- Opening Delimiter -

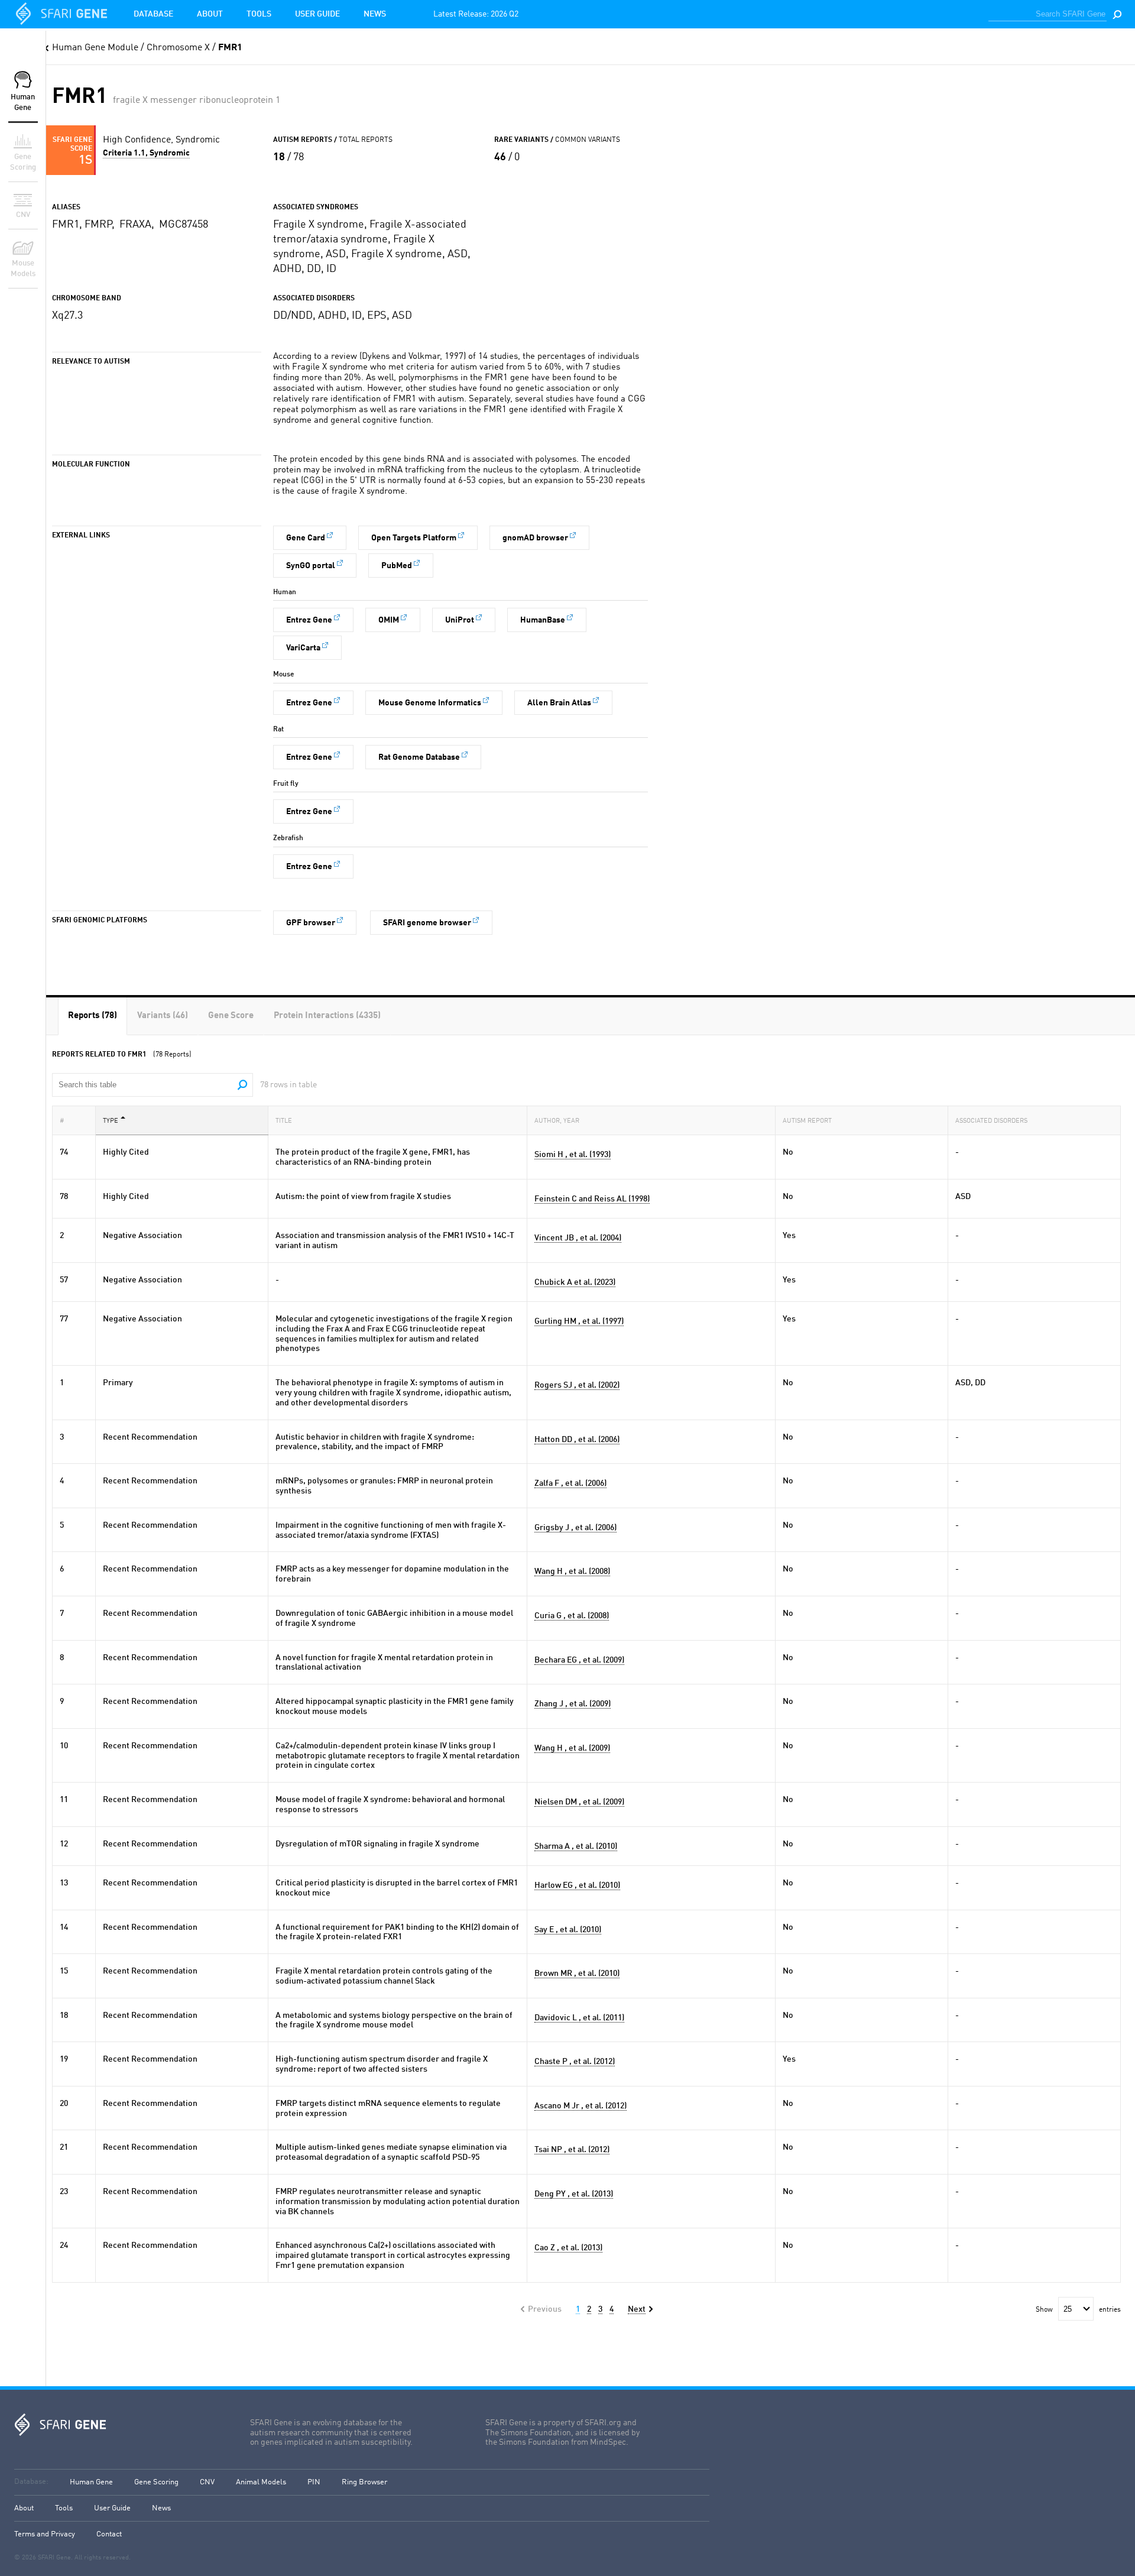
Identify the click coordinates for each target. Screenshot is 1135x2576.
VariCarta (303, 648)
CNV (207, 2482)
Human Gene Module (95, 48)
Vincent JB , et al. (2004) (577, 1238)
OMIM (388, 620)
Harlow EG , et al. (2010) (577, 1885)
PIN (313, 2482)
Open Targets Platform (413, 538)
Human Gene (91, 2482)
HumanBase (542, 620)
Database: (31, 2482)
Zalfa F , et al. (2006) (570, 1483)
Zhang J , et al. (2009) (572, 1704)
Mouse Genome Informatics (429, 703)
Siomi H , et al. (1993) (572, 1155)
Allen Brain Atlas (559, 703)
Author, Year (556, 1121)
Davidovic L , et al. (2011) (579, 2018)
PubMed (396, 566)
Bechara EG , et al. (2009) (579, 1660)
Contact (109, 2534)
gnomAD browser (535, 538)
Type (110, 1121)
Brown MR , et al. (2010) (577, 1973)
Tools (259, 14)
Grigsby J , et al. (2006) (575, 1528)
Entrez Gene (309, 620)
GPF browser (310, 923)
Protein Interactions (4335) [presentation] (327, 1016)
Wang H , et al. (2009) (572, 1748)
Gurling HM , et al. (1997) (579, 1321)
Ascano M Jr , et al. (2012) (580, 2106)
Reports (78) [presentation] (92, 1016)
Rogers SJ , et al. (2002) (577, 1385)
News (375, 14)
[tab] (92, 1016)
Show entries (1078, 2309)
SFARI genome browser (427, 923)
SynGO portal (310, 566)
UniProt (459, 620)
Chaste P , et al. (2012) (574, 2061)
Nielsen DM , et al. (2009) (579, 1802)
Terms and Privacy (44, 2534)
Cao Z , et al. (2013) (568, 2248)
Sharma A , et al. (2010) (575, 1846)
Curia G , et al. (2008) (571, 1616)
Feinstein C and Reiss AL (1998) (592, 1199)
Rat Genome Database (419, 757)
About (210, 14)
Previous (545, 2309)
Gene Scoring (156, 2482)
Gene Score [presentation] (231, 1016)
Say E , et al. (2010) (567, 1930)
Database (153, 14)
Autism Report (807, 1121)
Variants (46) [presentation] (162, 1016)
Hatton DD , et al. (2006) (577, 1440)
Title (283, 1121)
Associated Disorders (991, 1121)
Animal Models (261, 2482)
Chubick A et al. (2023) (574, 1282)
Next (637, 2309)
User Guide (317, 14)
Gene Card (305, 538)
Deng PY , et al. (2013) (573, 2194)
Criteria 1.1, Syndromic (146, 153)
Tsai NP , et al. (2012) (571, 2150)
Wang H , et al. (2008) (572, 1571)
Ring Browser (364, 2482)
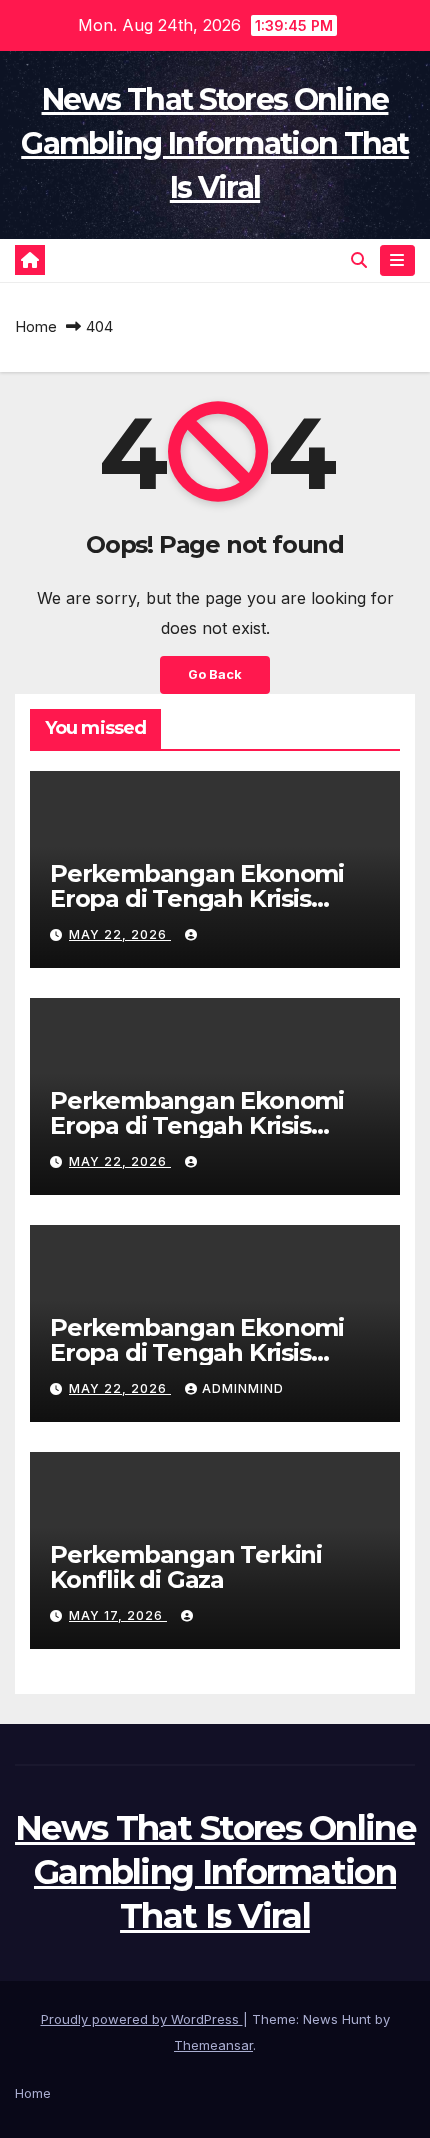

- Closing Delimiter -

→ WHAT TO DO
Please retype only the lines from the line that holds "Next (637, 2309)" through the end of the records, exactly as they stand, and drop every picture.

→ COMPLETED TASK
Next (637, 2309)
User Guide (317, 14)
Gene Card (305, 538)
Deng PY , et al. (2013) (573, 2194)
Criteria 1.1, Syndromic (146, 153)
Tsai NP , et al. (2012) (571, 2150)
Wang H , et al. (2008) (572, 1571)
Ring Browser (364, 2482)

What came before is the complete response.